AWS Simple Workflow Service and its open source analog Uber Cadence are production ready examples of orchestration services that use code for microservice orchestration.

Re: Look at AWS Simple Workflow (SWF) and Uber Cadence by Richard Clayton

I don't know anything about RockScript, but I'm guessing this is an analog to AWS Step Functions. We already see a lot of community effort developing platform agnostic Lambda engines -- my guess is that this is the next logical step (having the orchestration engine).

Re: Look at AWS Simple Workflow (SWF) and Uber Cadence by Tom Baeyens

@Maxim: While AWS Simple Workflow Service, AWS Step Functions and Uber Cadence are alternatives and target the same use cases, their approach is a fundamentally different.

In RockScript, we take the perspective of the developer.

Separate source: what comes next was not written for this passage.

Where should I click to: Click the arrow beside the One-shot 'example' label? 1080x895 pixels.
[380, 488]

The developer can write a script as if it contains blocking code (the activities). The engine executes the activities non-blocking. You can write eg
for (var order in orders) {
myService.myLongRunningActivity(order);
}

AWS Step Functions and Uber Cadence are developed from the engine's perspective. The engine will do a callback to your code when an activity is done and your code needs to calculate which activity is next. A workflow corresponds to a collection of callbacks. It's much harder for the developer and forcing a non intuitive development style imo.

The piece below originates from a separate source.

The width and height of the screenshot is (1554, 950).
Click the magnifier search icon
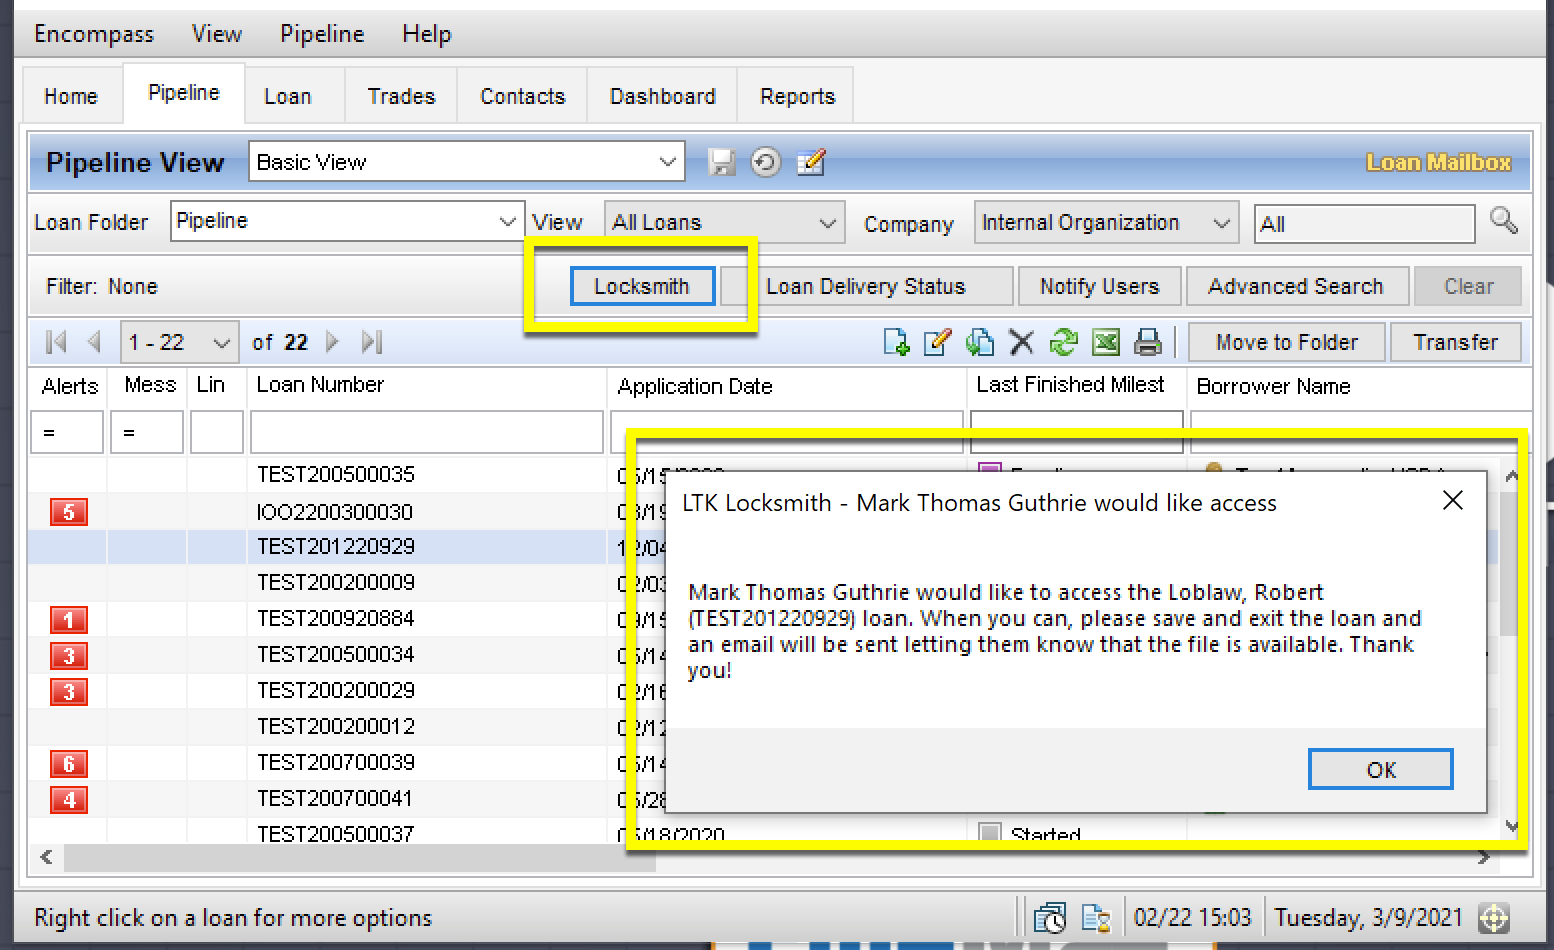pos(1503,221)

In those solutions you'll have to implement a callback like this
NextActivity whatsNextAfterMyActivityIsDone(WorkflowContext wfc);

You'll have to use the context to keep track of which order was processed. If there is a next one, return the next myActivity otherwise you have to return the next activity. This callback style is much harder to write and maintain imo.

And if you need to do data transformations between two activity invocations, it's much easier to understand that logic if you see both of those invocations and the transformation code inbetween. Instead of cutting those things up in pieces in different callback handlers.

Re: Look at AWS Simple Workflow (SWF) and Uber Cadence by Maxim Fateev

While SWF and Cadence service API is callback based its client model is exactly the one that you described. For example Cadence Go library provides blocking Activity invocation semantic. So you sample looks like:

for index, order := range ordrers {
// ExecuteActivity returns Future. Future.Get blocks until activity is completed.
var activityResult ActivityResult
err := cadence.ExecuteActivity(ctx, myLongRunningActivity, order).Get(ctx, &activityResult);
}

It also supports
cadence.Sleep(..);
which blocks for any amount of time, but in reality doing it asynchronously without consuming any worker resources.

See github.com/samarabbas/cadence-samples for more real life executable samples.

I believe that inventing a new language is not the best approach as the Cadence model can work with any language including JavaScript or TypeScript if you want a blocking semantic.